Therapeutic Implications of miRNAs for Muscle-Wasting Conditions
Laura Yedigaryan and Maurilio Sampaolesi
MicroRNAs (miRNAs) are small, non-coding RNA molecules that are mainly involved in translational repression by binding to specific messenger RNAs. Recently, miRNAs have emerged as biomarkers, relevant for a multitude of pathophysiological conditions, and cells can selectively sort miRNAs into extracellular vesicles for paracrine and endocrine effects. In the overall context of muscle-wasting conditions, a multitude of miRNAs has been implied as being responsible for the typical dysregulation of anabolic and catabolic pathways. In general, chronic muscle disorders are associated with the main characteristic of a substantial loss in muscle mass.

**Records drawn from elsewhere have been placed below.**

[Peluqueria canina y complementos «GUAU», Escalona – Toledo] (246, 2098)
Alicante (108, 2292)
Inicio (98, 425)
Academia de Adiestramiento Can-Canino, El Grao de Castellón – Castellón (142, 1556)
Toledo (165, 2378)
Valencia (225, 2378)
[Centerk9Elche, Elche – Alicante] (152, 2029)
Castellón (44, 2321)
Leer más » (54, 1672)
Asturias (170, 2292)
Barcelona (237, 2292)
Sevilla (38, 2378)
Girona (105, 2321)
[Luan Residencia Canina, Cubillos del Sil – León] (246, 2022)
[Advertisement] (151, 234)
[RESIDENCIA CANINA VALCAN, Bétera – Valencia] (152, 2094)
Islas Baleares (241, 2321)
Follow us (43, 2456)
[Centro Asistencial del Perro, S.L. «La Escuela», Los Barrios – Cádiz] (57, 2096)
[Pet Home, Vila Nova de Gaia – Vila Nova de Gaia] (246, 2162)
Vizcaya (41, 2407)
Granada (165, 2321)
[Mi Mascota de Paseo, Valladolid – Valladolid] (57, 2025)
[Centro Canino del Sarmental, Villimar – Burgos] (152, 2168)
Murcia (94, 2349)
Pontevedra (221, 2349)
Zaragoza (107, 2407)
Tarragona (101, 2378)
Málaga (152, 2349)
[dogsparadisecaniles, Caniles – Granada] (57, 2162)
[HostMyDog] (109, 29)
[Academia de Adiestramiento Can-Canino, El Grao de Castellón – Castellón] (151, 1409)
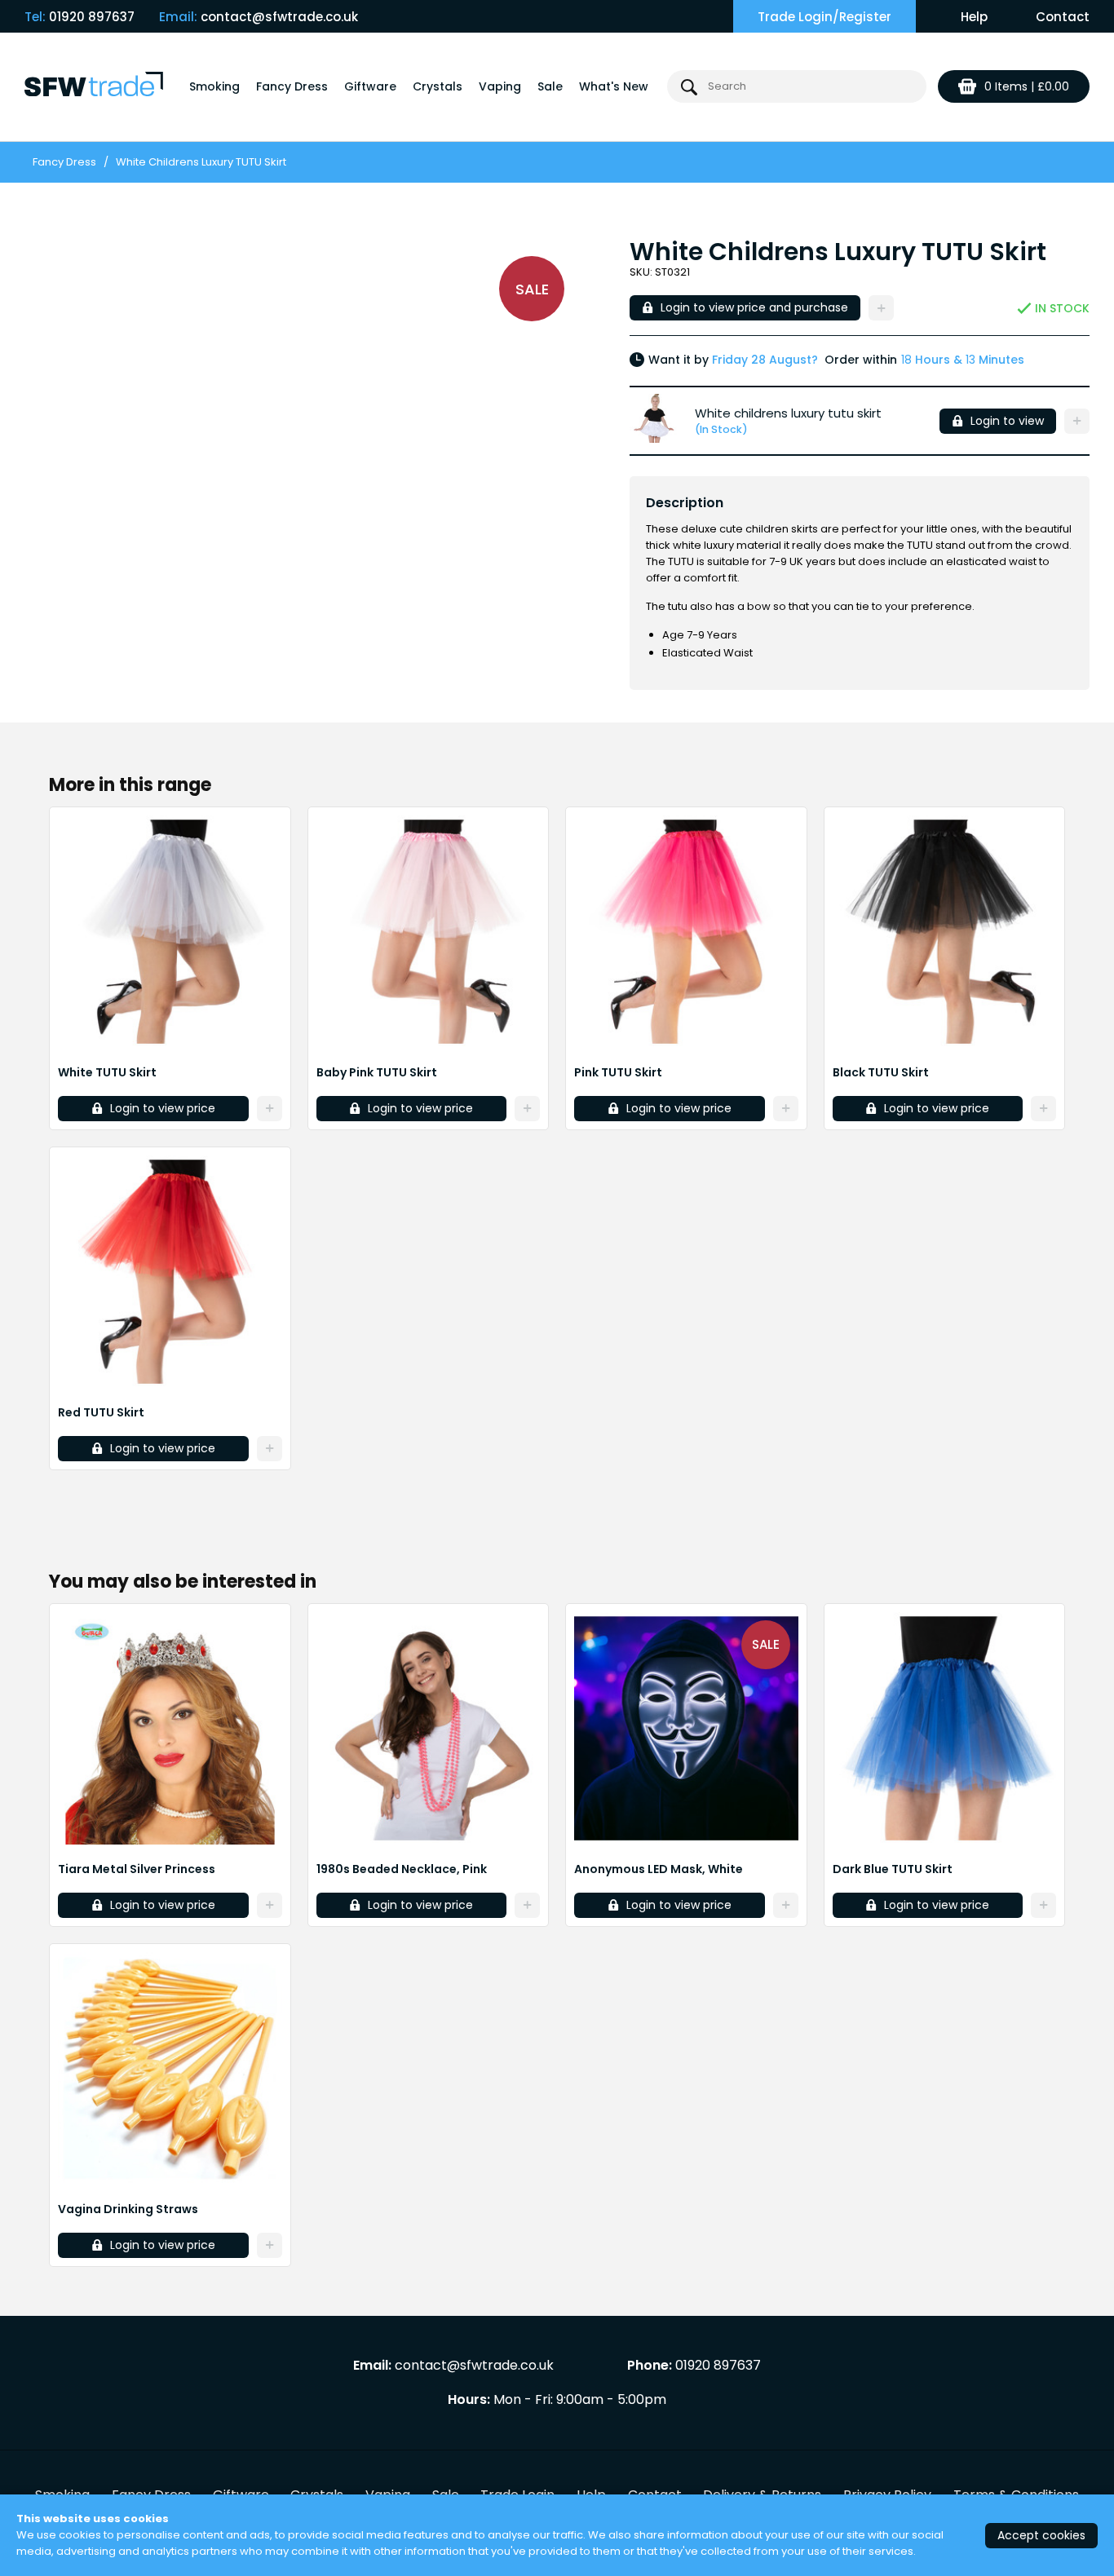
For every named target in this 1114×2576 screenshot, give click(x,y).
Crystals (437, 86)
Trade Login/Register (824, 16)
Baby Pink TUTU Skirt (376, 1072)
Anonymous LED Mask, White (658, 1869)
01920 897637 (92, 16)
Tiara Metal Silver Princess (136, 1869)
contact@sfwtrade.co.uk (279, 16)
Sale (550, 86)
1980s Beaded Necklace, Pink (401, 1869)
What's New (613, 86)
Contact (1063, 16)
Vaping (500, 86)
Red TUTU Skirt (101, 1412)
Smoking (214, 86)
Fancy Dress (292, 86)
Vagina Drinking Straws (128, 2209)
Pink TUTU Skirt (618, 1072)
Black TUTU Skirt (881, 1072)
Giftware (370, 86)
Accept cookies (1041, 2535)
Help (974, 16)
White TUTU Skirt (107, 1072)
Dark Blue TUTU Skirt (893, 1869)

Muscular dystrophies (MDs) are a group of genetic diseases that cause muscle weakness and degeneration. Typically, MDs are caused by mutations in those genes responsible for upholding the integrity of muscle structure and function. Recently, the dysregulation of miRNA levels in such pathological conditions has been reported. This revelation is imperative for both MDs and other muscle-wasting conditions, such as sarcopenia and cancer cachexia. The expression levels of miRNAs have immense potential for use as potential diagnostic, prognostic and therapeutic biomarkers. Understanding the role of miRNAs in muscle-wasting conditions may lead to the development of novel strategies for the improvement of patient management.